(Stored items)

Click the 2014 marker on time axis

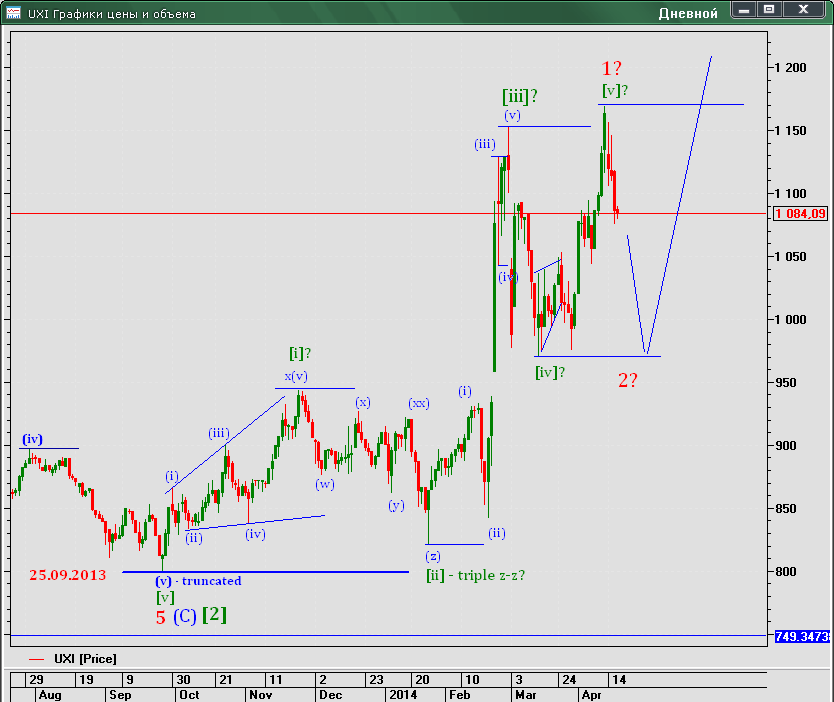click(403, 694)
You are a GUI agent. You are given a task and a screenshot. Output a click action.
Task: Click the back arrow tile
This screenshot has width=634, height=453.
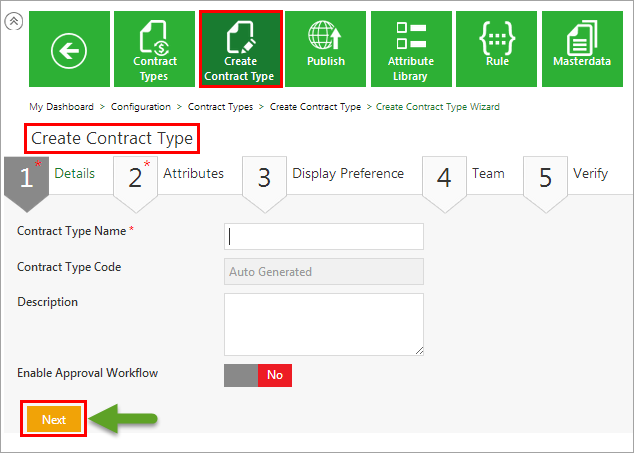coord(68,50)
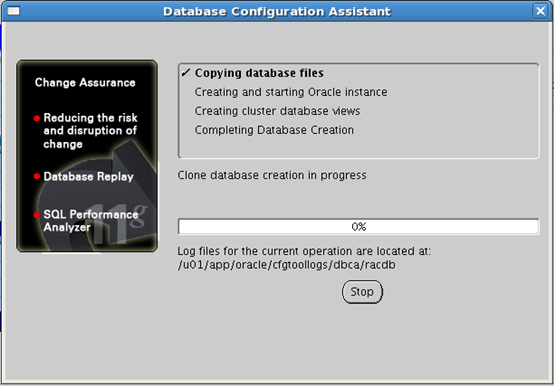Click the 11g logo in the banner

pos(118,224)
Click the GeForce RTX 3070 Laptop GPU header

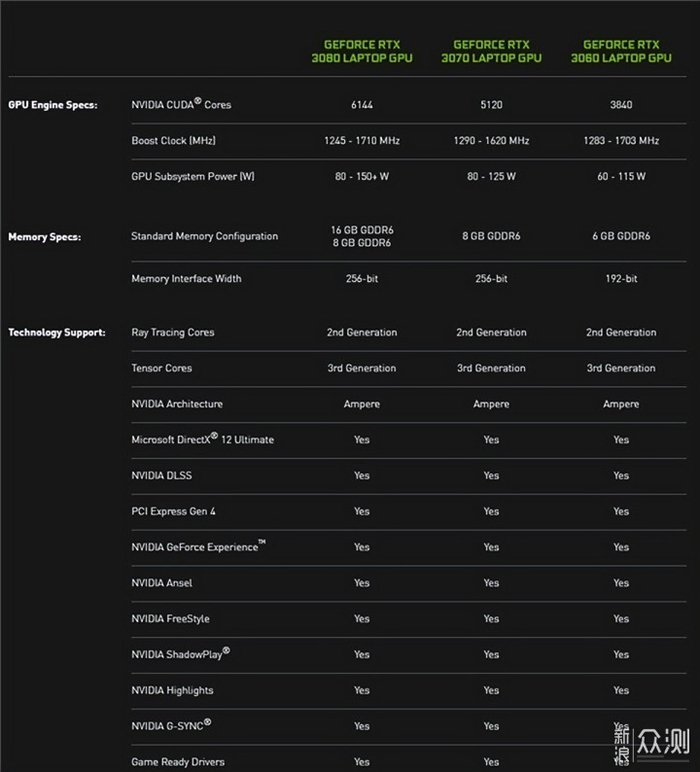[491, 51]
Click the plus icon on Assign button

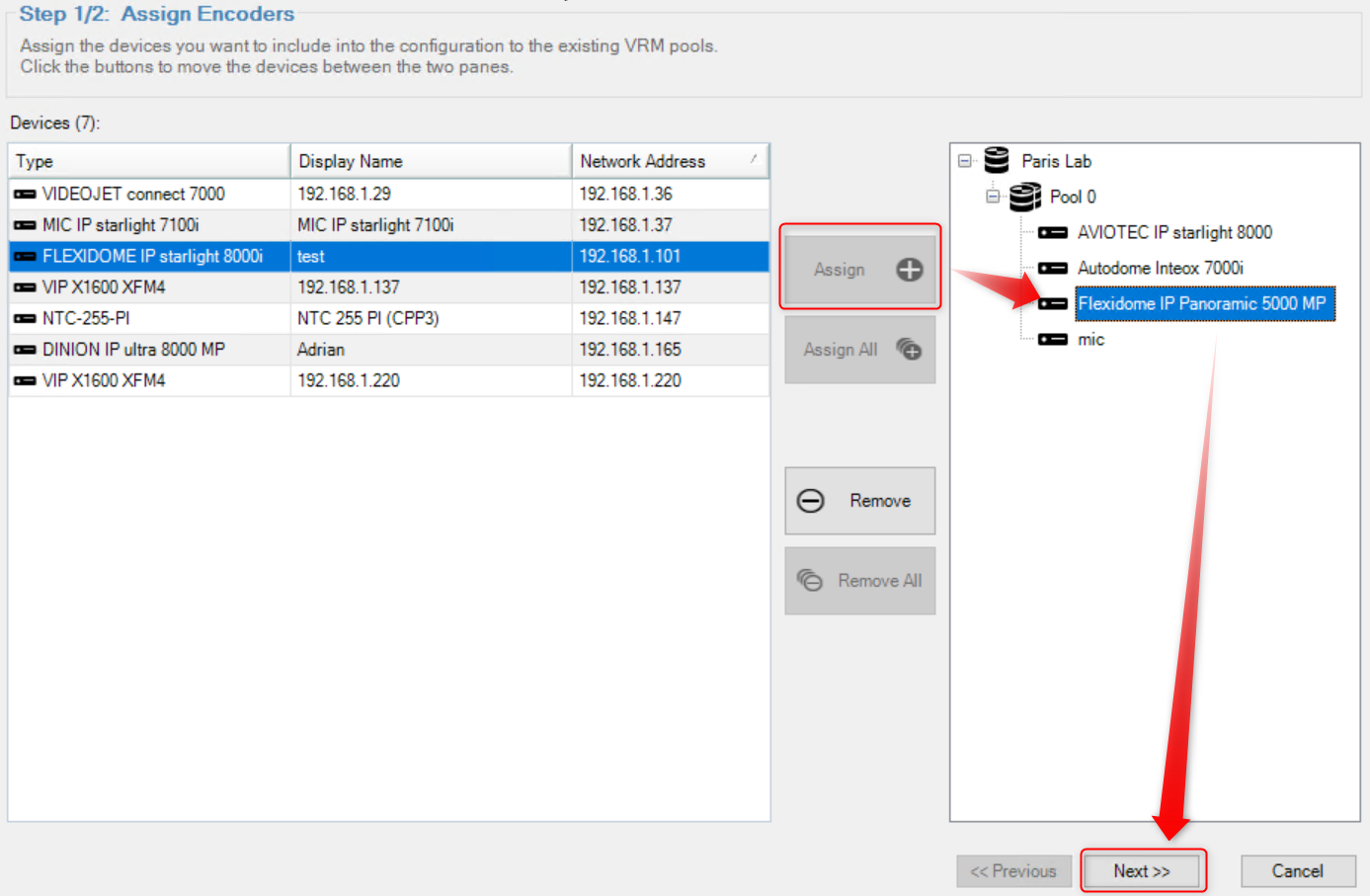click(x=909, y=270)
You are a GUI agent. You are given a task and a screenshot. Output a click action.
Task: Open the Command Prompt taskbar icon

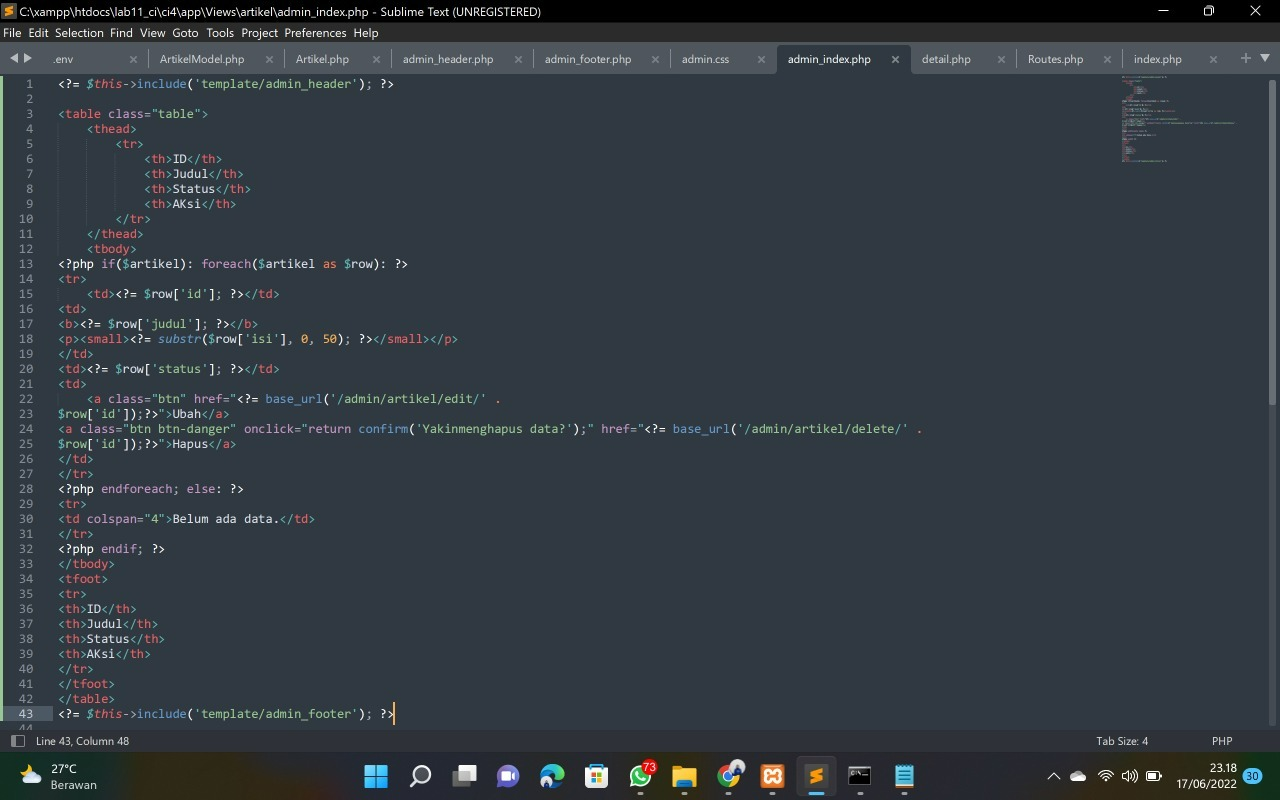tap(860, 776)
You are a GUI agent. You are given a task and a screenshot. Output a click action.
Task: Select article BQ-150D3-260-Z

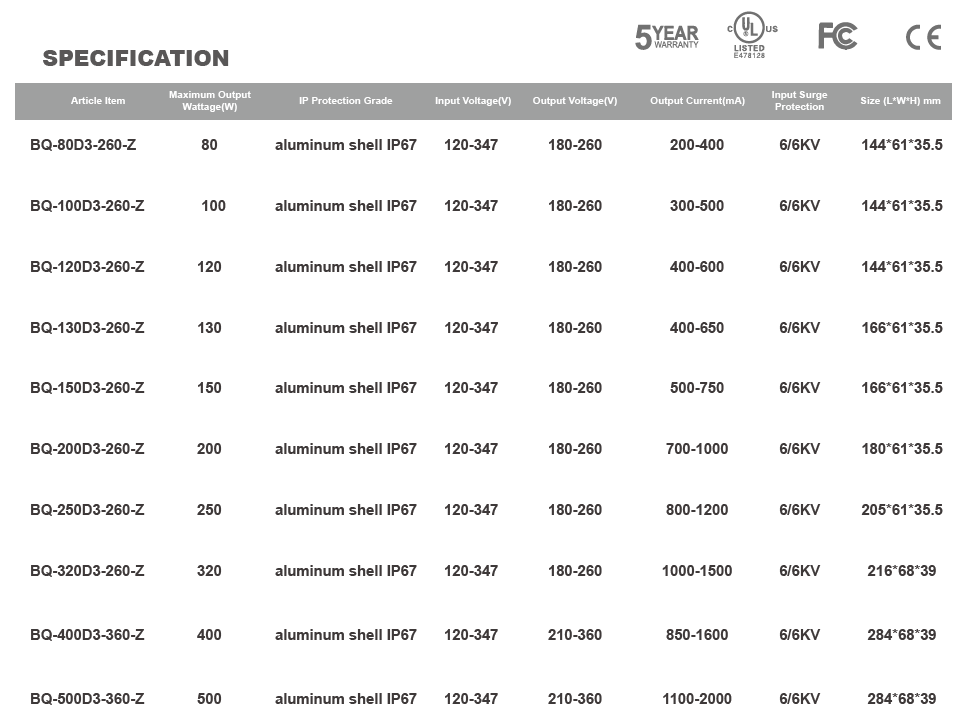(87, 388)
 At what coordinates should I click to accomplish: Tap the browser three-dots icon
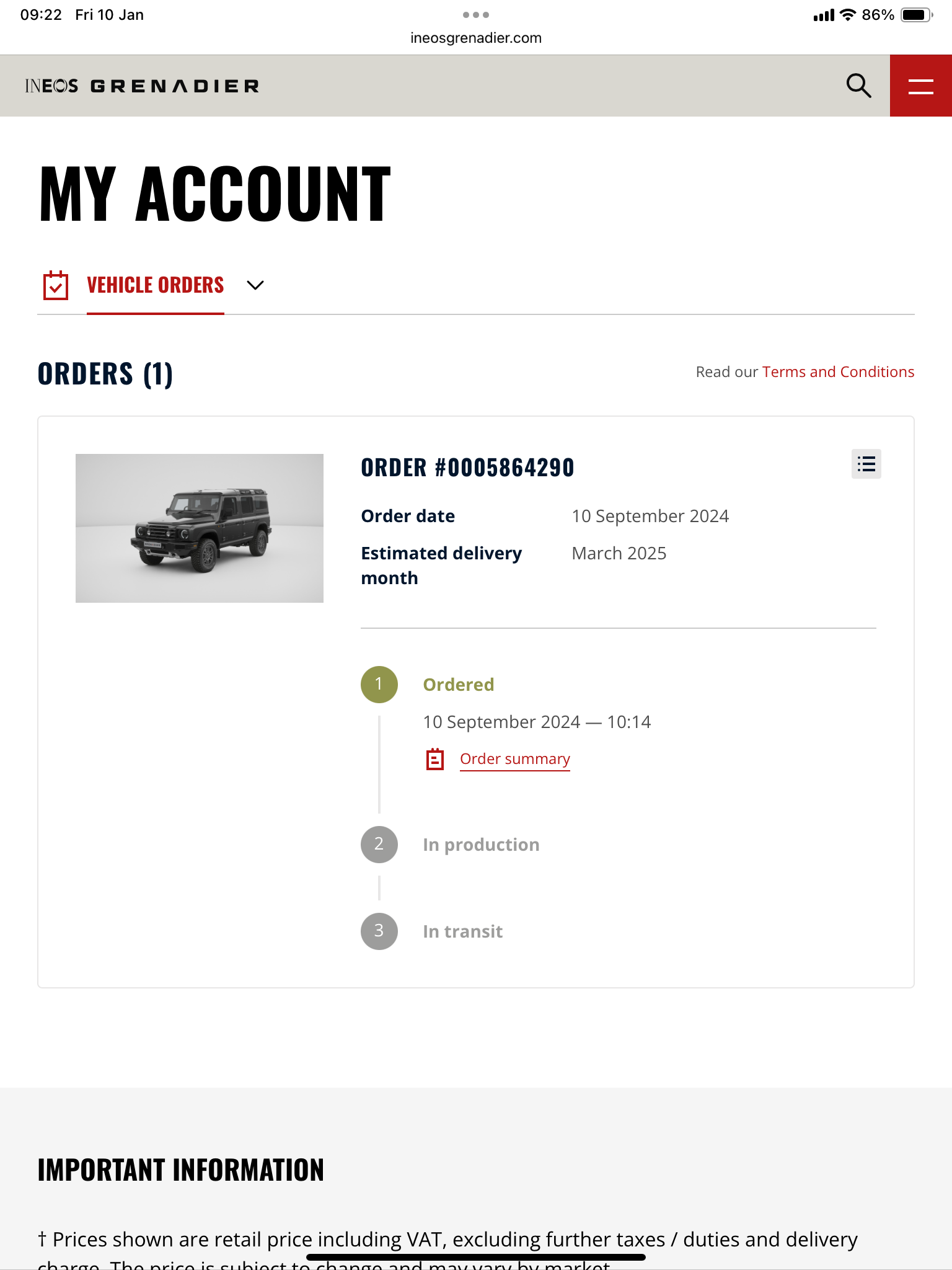point(476,14)
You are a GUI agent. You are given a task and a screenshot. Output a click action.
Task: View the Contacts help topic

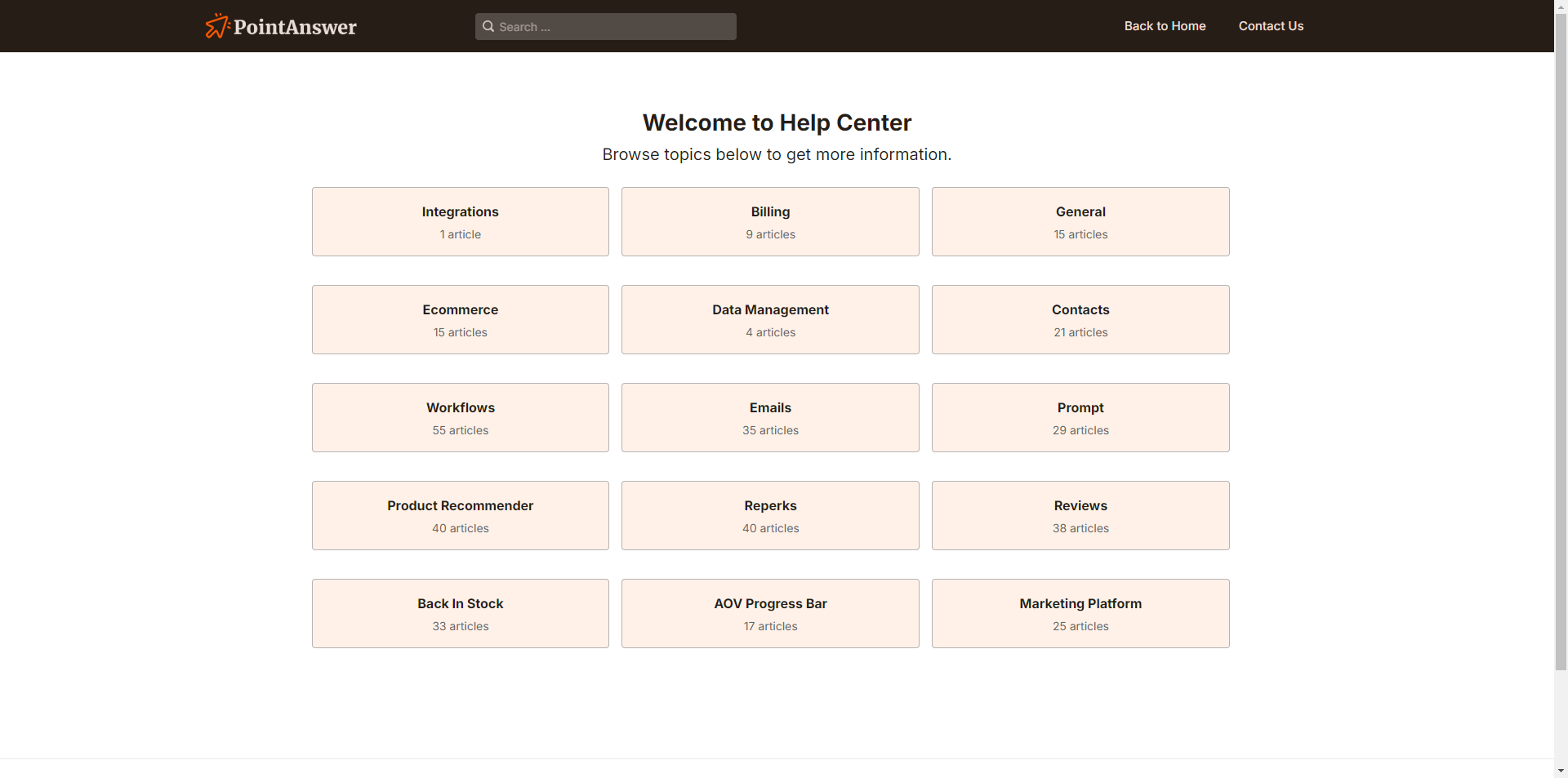(x=1080, y=319)
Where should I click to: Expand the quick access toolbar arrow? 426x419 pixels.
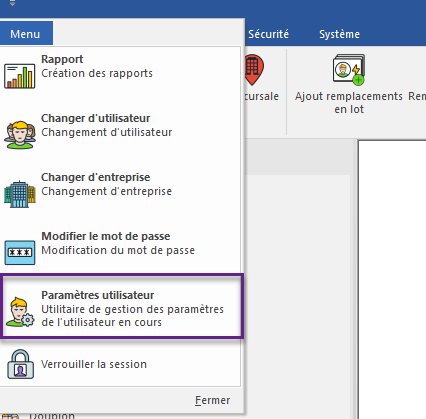pos(13,3)
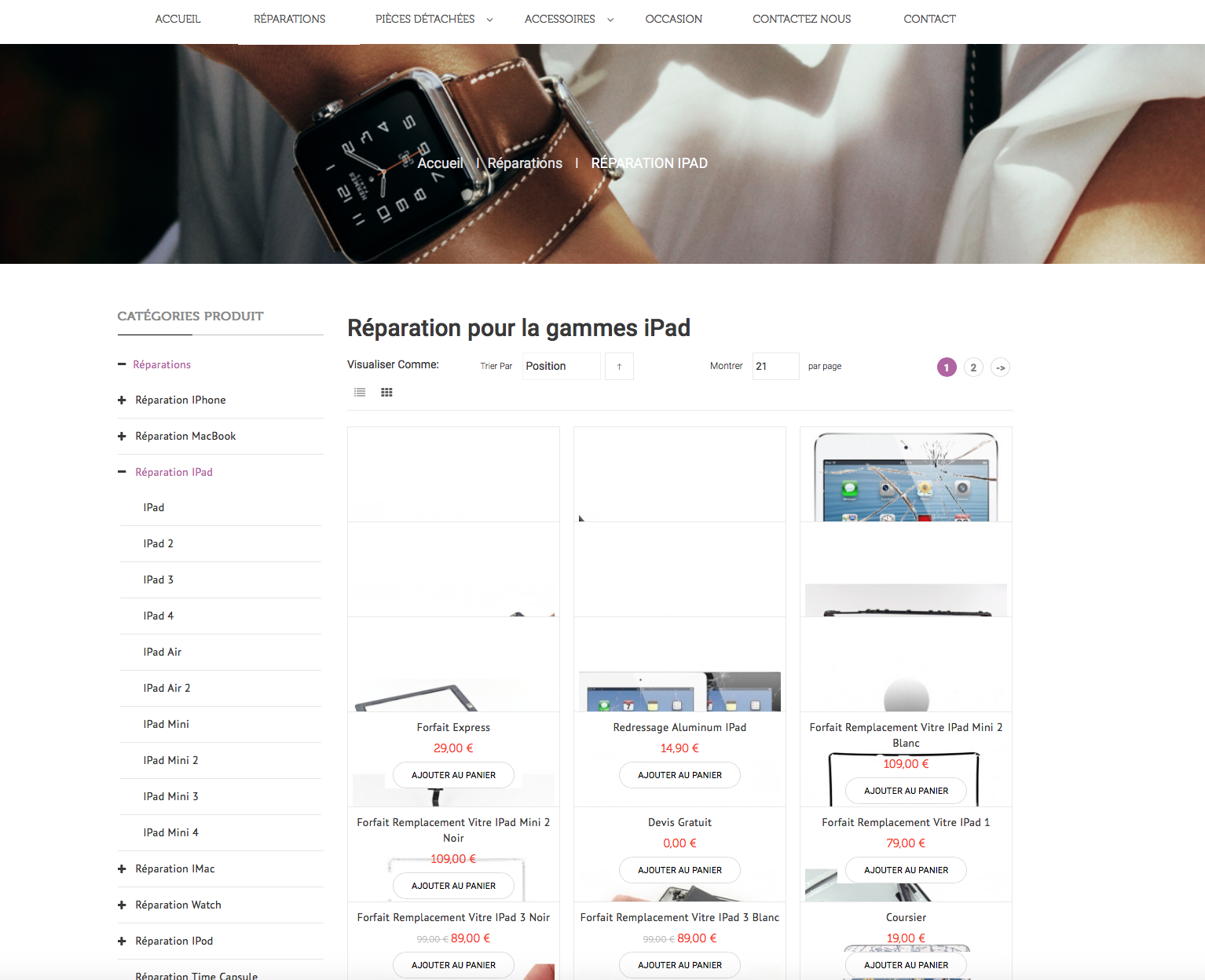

> Action item: Although the records above contain pictures, output every line exactly and leave the pictures out.

> Result:
Click the 2014 marker on time axis

click(403, 694)
You are a GUI agent. You are given a task and a screenshot. Output a click action.
Task: Click the back arrow tile
This screenshot has width=634, height=453.
coord(68,50)
Click the 11g logo in the banner

pos(118,224)
Click the GeForce RTX 3070 Laptop GPU header

[491, 51]
Click the plus icon on Assign button

click(x=909, y=270)
You are a GUI agent. You are given a task and a screenshot. Output a click action.
Task: Open the Command Prompt taskbar icon

tap(860, 776)
You are a GUI agent. You are given a task and a screenshot. Output a click action.
Task: Select article BQ-150D3-260-Z

(87, 388)
 At what coordinates should I click to accomplish: Tap the browser three-dots icon
point(476,14)
You are a GUI agent. You are given a task and a screenshot. Output a click action.
Task: View the Contacts help topic

(x=1080, y=319)
Where should I click to: Expand the quick access toolbar arrow? 426x419 pixels.
pos(13,3)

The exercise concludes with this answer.